Baghdad Burning newsfeed

Arancaytar's picture
Long-time readers of the excellent blog Baghdad Burning by Riverbend will have noticed ages ago that their feed readers stopped working.

Why this? The last item displayed in the Atom feed is dated June 2005 - more than a year ago.

Unfortunately, this also means that readers are not alerted to new posts, which are usually weeks apart. In practice, this means either reading posts many days late or futilely checking a page all the time.
Along comes PHP, and a way to reverse-engineer a (reasonably well-structured) html page back into a database of posts, and from there to an RSS feed - the kind you can put into Bloglines, Google Reader or your favorite aggregator. The colloquial term for this is "scratching" as far as I know.

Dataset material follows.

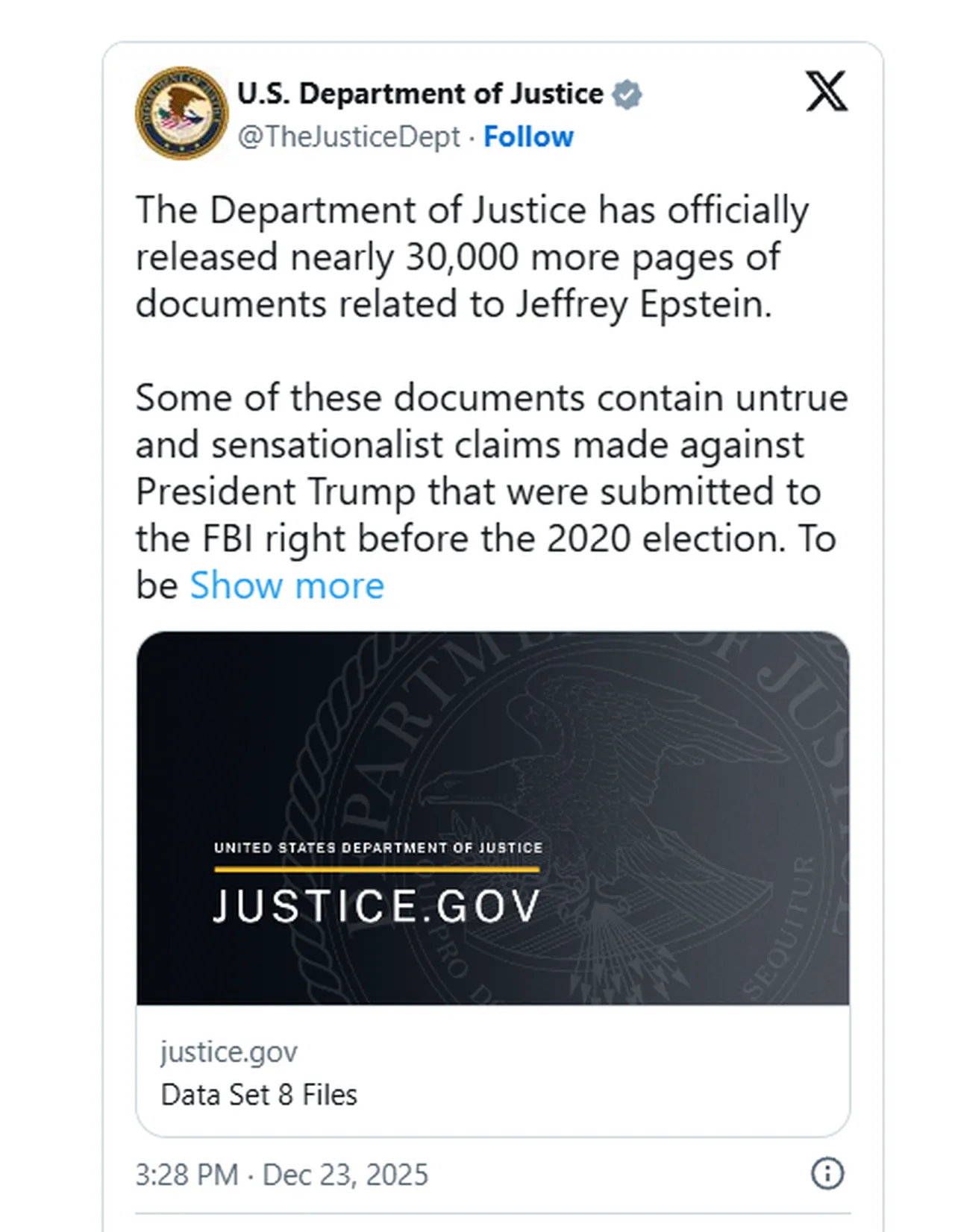Open the tweet info icon
Image resolution: width=955 pixels, height=1232 pixels.
pyautogui.click(x=827, y=1173)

I've spent the last weeks experimenting with regular expressions on the Pied Piper archives, so it wasn't hard to parse the site. It was actually far harder to find a way to escape/remove the special unicode characters, html tags and other stuff that aggregators don't like. It validates now, however. I present:

The Baghdad Burning newsfeed,
brought to you by feeds.ermarian.net!

Comments

Arancaytar's picture

I put the fool in Aranfoolcaytar

I failed to realize that the best-coded feed scraper would not work if some server did not tirelessly call the script that updates the feed! Sheer luck had me checking the blog itself today, realizing that Riverbend had already posted yesterday and the feed hadn't yet updated.

Oh well.

--
Arancaytar
Arancaytar's picture

PHP as CGI and Unicode

With the host move, PHP 5 has improved a lot of things. The fact that it's run as a CGI module has caused a big mess. Among these is the problem with Unicode characters, which I haven't managed to completely mask/remove/filter/replace.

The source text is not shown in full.